• bir isyerinde, ucretli, maasli calismayi kendilerine isletme sahibi tarafindan yapilmis bir lutuf olarak goren insanlarin gunluk konusmalarinda sikca kullandiklari bir deyistir
    bu insanlar ekmegini yedikleri yere ihanet etmez, kotu laf soylemez, soyletmezler
    bu mantiga sahip kisilerin hayatta basarili olma ihtimalleri dusuktur
    (bkz: ekmek arasi ekmek yemek)
    (bkz: ahmet gel yavrum ekmek yiyecegiz)
  • linççi kalabalıklar, hınçla üzerine yürüdüklerine ‘bu memleketin ekmeğini yiyorsunuz!’ diye höykürüyorlar. emin çölaşan, mesela (23 nisan tarihli yazısında) ermeni meselesi’ni, ‘ekmeğini yedikleri ülkeye utanmadan ihanet ettiler’ diye ‘çözümlüyor’! ermenilere her ne yapıldıysa onu meşru kılan bir alçaklık olarak algılanıyor bu belli ki, ‘insanlığa karşı suç’tan bile beter bir şey: ekmeğini yediği yere ihanet etmek.

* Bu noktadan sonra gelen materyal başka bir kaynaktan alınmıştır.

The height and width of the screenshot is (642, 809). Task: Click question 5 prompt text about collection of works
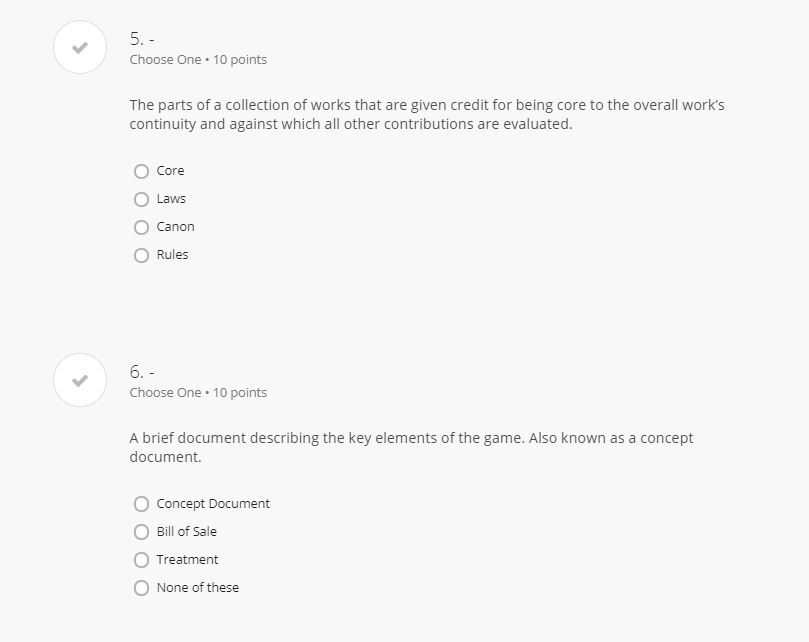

    milliyetçi bakış açısından, vatanı ‘ekmeği yenenyer’ olarak düşünmenin iki tarzı olabiliyor aslında. iki süleyman demirel’den örnek vereyim (biliyorsunuz, bir, iki, üç... daha fazla süleyman demirel vardır!). ‘liberal’ bir zamanında, 1969’da bir konuşmasında, ‘ekmek yeme’ motifini ırkçı milliyetçiliğe karşı kullanmış: ‘ayyıldızlı bayrağı gördüğü zaman gurur duysun, iftihar duysun, içi titresin. bu vatandan iyi veya kötü, az veya çok ekmek yediği için daha çoğunu almasını bilsin. bu vatandan ekmek yediği için ona meydun-u şükrandır. herkes türk vatandaşıdır. … ne yapacaksınız ırk esasına müstenid milliyetçilikle? bölersiniz vatanı. hangi adam benim vatandaşım değildir diyeceksiniz ve bunu ne bileceksiniz?’ bu söylemde, memleketten ekmek yiyor olmayı temel bir milletdaşlık paydası olarak görmek var. 1977’de, anti-komünistlikten titrediği bir zamanda ise, ‘ekmek yeme’yi millete, yani aslında milliyetçiliğe sadakatle yükümlendiren bir motif olarak işlemiş demirel: ‘bu milletin evladı olacaksınız. bu memleketin ekmeğini yiyeceksiniz, kendinizi mensup olduğunuz milletle değil, mensup olduğunuz coğrafya ile tayin edeceksiniz. o coğrafya da sizin değildir. ‘türkiyeliyim’ diyenin türkiye’de hakkı yoktur. türküm diyenin türkiye’de hakkı vardır.’ burada artık memleket, yedirdiği ekmeğin diyetini istiyor! iki tutum arasında büyük fark yok, birbirlerine bağlılar, ama nüans da büsbütün önemsiz değil.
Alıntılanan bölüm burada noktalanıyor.